I assume (correct me if I'm wrong) it was running fine before the rebuild. New engine in there now and not running or running for a few turns and backfiring out.
Before you disassemble the engine, some tests first may save you some work. Do a compression check, if you have a valve that is not closing or a flat cam lobe (as suggested earlier) it will show up here that will narrow down where you need to be checking too. Hydraulic or solid tappet cam? If all have roughly the same readings, it likely isn't a valve.
Any engine only needs 3 things to run, fuel, ignition and timing. You indicated spark plugs were wet and it's back firing, so your getting fuel. Ignition is also present as represented by the 3' plume of fire out the carb when it does back fire.
Soooooo, that leaves timing, engines have more than one type of timing. Cam timing, the cam turns at half the rate of the crank. Cam does one complete revolution for two revolutions of the crank. The timing marks on the cam sprockets need to be lined up in the number one firing position. This has been mentioned as a possible source already.
Valve timing is also a factor. It has to do with when the valves start to open/close in relation to crankshaft position. This is usually adjustable through different keys on the crank sproket. The above are mechanical settings, they are set static by the builder according to cam specifications and general assembly procedures. Once an engine is assembled these are generally not adjustable.
Ignition timing is by far the most complex of the timing family.
Ignition timing must work together with the engine timing the delivery of spark to each cylinder to make an engine run as expected.

with others here, this is where you will likely find the backfire problem.
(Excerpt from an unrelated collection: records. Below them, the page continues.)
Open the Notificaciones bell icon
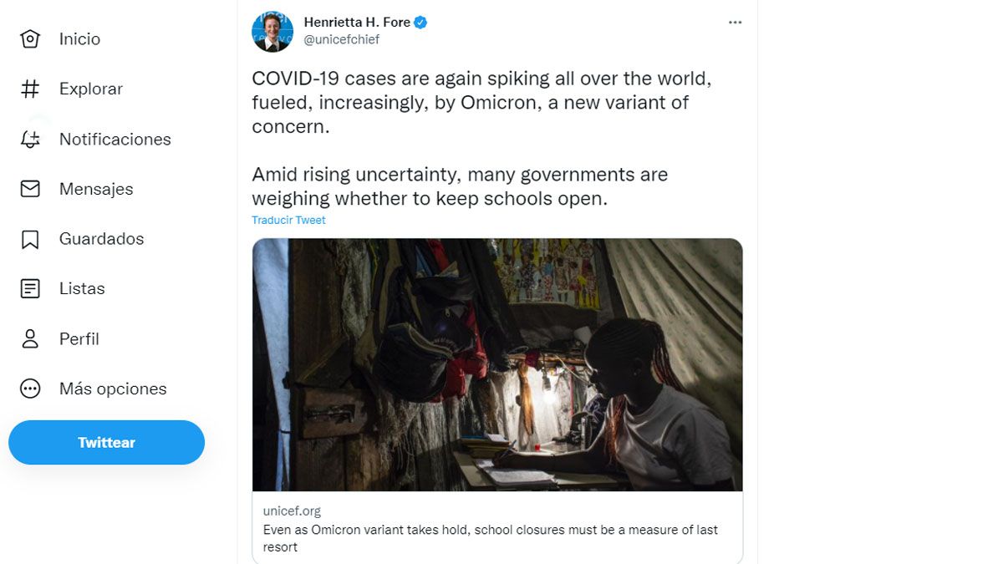(30, 140)
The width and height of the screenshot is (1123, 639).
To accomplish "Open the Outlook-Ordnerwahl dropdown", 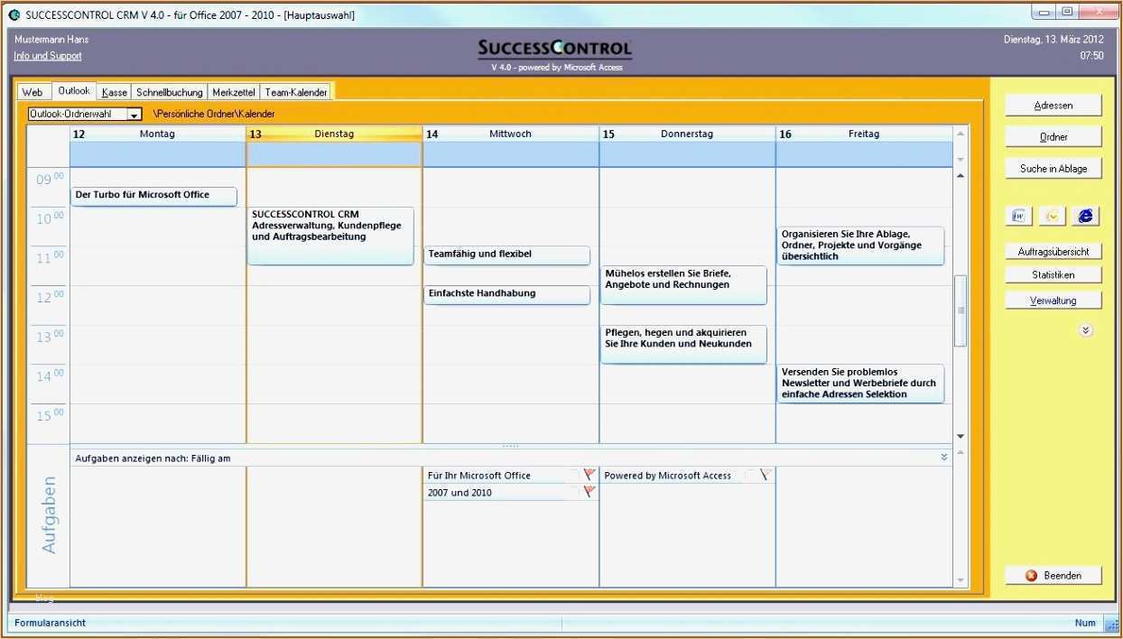I will click(134, 114).
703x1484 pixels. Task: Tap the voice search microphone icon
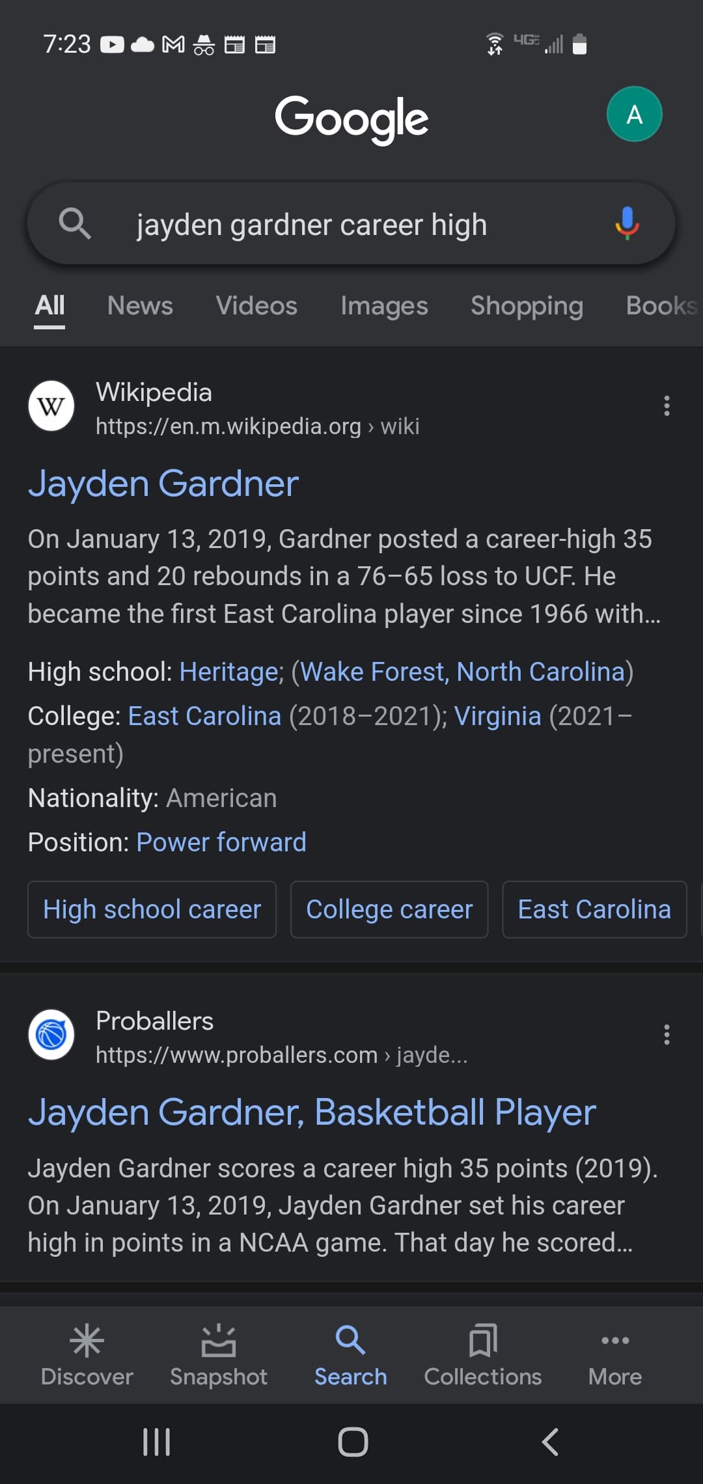627,223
First bring the engine up on number one firing position, you have to be sure it is at the top of the compression stroke. The way to do that...........pull the plugs. Install a compression gauge in the number one cylinder. Rotate the engine slowly until you start to see compression on the gauge. Keep slowly rotating the engine until the timing mark is at the 0 position.
Pull the cap on the distributor and look at where the rotor is pointing. It should be pointed at the #1 spark plug wire. If necessary loosen the distributor and rotate one way or the other to align the rotor position with the #1 wire connection.
Firing order on SBC. * 18436572 * Install the wires sequentially around the distributor in the direction of rotation following the firing order. This should be close enough to fire the engine.
Ignition advance........ another subject of interest. Has to do with advancing the spark signal as engine rpm's increase to keep the spark happening at the top of the compression stroke. Without the advance the timing would retard as the engine turns faster rpm.
There are a couple of types of advance. Vacuum advance and mechanical advance are the two most common. Computers also have advance curve programs for ECU controlled ignitions.
I believe the HEI has both, mechanical and vacuum. There are books on how to dial these in. I'm not going there, but do a simple check to make sure the mechanical advance is not sticking and the vacuum advance pod isn't leaking.
The vacuum connection on the distributor should be connected to a hose connection on the carburetor. It needs to be plugged into venturi vacuum. Not usually at the base of the carburetor. Consult the service manual for the correct location to plug this in. I cannot remember which one it is on the Rochester. If this is plugged into manifold vacuum it is in the wrong place and it will advance your timing at idle. This is a potential source of your current back fire problem. Make sure this is correct.
For initially timing of the engine make sure the distributor vacuum advance is unplugged and capped at the carburetor. If all is correct the engine should fire and run allowing fine adjustment in timing at the distributor.
Long winded and some is likely information you already know. Just the same, some may be helpful.